[Data listing]
● ● ● ● ● ● ●

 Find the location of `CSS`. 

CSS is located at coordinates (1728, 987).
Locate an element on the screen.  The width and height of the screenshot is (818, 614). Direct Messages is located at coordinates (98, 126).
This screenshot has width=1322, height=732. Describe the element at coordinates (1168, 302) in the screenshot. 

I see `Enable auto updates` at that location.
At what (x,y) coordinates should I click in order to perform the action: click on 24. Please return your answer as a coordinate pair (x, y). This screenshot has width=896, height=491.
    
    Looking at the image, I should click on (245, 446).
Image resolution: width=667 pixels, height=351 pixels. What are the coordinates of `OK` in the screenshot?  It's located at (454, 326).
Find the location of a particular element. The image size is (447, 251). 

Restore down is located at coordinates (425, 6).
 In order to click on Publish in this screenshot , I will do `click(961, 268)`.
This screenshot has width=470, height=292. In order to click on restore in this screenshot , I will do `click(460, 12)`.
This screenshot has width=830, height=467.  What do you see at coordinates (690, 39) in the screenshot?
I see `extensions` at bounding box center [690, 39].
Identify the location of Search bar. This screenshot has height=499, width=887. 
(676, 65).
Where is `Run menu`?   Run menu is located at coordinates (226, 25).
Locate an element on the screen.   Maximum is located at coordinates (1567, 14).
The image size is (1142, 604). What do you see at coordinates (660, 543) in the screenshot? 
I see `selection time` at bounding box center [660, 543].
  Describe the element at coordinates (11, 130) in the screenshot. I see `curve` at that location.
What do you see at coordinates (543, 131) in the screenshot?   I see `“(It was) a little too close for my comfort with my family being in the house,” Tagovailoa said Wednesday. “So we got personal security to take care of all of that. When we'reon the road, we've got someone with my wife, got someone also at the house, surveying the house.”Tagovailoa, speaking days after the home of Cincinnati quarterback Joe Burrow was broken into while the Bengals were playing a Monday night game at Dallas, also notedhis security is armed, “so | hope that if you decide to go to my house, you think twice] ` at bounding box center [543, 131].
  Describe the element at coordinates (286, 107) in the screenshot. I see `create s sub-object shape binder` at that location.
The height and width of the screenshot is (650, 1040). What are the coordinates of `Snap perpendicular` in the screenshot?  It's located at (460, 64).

● ● ● ● ● ● ●

- **WHAT IS EXPECTED**
Rename "image size" to "image dimensions" everywhere it occurs in the material above, and change nothing else.

- **FULL ANSWER**
 Find the location of `CSS`. 

CSS is located at coordinates (1728, 987).
Locate an element on the screen.  The width and height of the screenshot is (818, 614). Direct Messages is located at coordinates (98, 126).
This screenshot has width=1322, height=732. Describe the element at coordinates (1168, 302) in the screenshot. 

I see `Enable auto updates` at that location.
At what (x,y) coordinates should I click in order to perform the action: click on 24. Please return your answer as a coordinate pair (x, y). This screenshot has width=896, height=491.
    
    Looking at the image, I should click on (245, 446).
Image resolution: width=667 pixels, height=351 pixels. What are the coordinates of `OK` in the screenshot?  It's located at (454, 326).
Find the location of a particular element. The image dimensions is (447, 251). 

Restore down is located at coordinates (425, 6).
 In order to click on Publish in this screenshot , I will do `click(961, 268)`.
This screenshot has width=470, height=292. In order to click on restore in this screenshot , I will do `click(460, 12)`.
This screenshot has width=830, height=467.  What do you see at coordinates (690, 39) in the screenshot?
I see `extensions` at bounding box center [690, 39].
Identify the location of Search bar. This screenshot has height=499, width=887. 
(676, 65).
Where is `Run menu`?   Run menu is located at coordinates (226, 25).
Locate an element on the screen.   Maximum is located at coordinates (1567, 14).
The image dimensions is (1142, 604). What do you see at coordinates (660, 543) in the screenshot? 
I see `selection time` at bounding box center [660, 543].
  Describe the element at coordinates (11, 130) in the screenshot. I see `curve` at that location.
What do you see at coordinates (543, 131) in the screenshot?   I see `“(It was) a little too close for my comfort with my family being in the house,” Tagovailoa said Wednesday. “So we got personal security to take care of all of that. When we'reon the road, we've got someone with my wife, got someone also at the house, surveying the house.”Tagovailoa, speaking days after the home of Cincinnati quarterback Joe Burrow was broken into while the Bengals were playing a Monday night game at Dallas, also notedhis security is armed, “so | hope that if you decide to go to my house, you think twice] ` at bounding box center [543, 131].
  Describe the element at coordinates (286, 107) in the screenshot. I see `create s sub-object shape binder` at that location.
The height and width of the screenshot is (650, 1040). What are the coordinates of `Snap perpendicular` in the screenshot?  It's located at (460, 64).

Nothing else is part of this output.